- [Exercise goal] Search the data below for the string "size". Extract every line that contains it.
/---
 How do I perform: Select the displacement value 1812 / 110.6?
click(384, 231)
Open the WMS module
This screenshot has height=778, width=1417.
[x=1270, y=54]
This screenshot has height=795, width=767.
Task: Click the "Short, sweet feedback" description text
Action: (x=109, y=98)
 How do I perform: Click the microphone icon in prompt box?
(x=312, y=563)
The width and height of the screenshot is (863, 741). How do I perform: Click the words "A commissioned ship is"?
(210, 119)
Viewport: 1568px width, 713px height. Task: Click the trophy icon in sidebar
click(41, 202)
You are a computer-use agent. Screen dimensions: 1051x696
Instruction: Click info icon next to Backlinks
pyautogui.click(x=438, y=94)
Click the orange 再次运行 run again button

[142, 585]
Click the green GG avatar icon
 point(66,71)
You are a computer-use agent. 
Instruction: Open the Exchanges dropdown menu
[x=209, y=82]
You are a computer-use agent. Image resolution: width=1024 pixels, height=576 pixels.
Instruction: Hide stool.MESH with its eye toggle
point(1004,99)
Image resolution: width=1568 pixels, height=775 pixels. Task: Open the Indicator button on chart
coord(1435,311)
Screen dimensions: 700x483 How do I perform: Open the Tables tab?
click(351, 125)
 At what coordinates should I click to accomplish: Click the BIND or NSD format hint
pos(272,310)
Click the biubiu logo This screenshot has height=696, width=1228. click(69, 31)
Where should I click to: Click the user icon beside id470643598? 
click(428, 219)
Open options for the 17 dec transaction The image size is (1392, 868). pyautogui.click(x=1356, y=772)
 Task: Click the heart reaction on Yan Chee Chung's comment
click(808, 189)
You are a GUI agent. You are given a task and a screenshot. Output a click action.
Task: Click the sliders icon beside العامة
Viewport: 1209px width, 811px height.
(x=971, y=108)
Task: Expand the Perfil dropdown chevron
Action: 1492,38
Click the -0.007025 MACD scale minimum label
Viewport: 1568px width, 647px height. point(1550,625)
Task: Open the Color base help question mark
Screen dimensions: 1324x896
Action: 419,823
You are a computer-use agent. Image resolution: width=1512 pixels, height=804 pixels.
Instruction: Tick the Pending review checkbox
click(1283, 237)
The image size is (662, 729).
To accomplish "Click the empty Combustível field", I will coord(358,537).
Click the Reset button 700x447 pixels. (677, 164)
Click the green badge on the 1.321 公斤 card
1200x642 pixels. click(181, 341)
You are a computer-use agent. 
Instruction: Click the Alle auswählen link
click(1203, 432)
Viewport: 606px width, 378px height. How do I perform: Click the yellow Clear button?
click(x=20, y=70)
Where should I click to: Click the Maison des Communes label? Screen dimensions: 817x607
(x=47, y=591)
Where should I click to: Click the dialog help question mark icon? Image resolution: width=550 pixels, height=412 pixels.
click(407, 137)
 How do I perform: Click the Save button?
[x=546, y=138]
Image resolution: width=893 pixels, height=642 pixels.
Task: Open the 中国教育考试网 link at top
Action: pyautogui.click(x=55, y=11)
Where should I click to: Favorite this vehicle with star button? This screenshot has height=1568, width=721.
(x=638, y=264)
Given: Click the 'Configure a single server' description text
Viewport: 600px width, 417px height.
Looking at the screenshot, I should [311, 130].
\---
- [Written response]
Open options for the 17 dec transaction The image size is (1392, 868). pyautogui.click(x=1356, y=772)
The image size is (662, 729).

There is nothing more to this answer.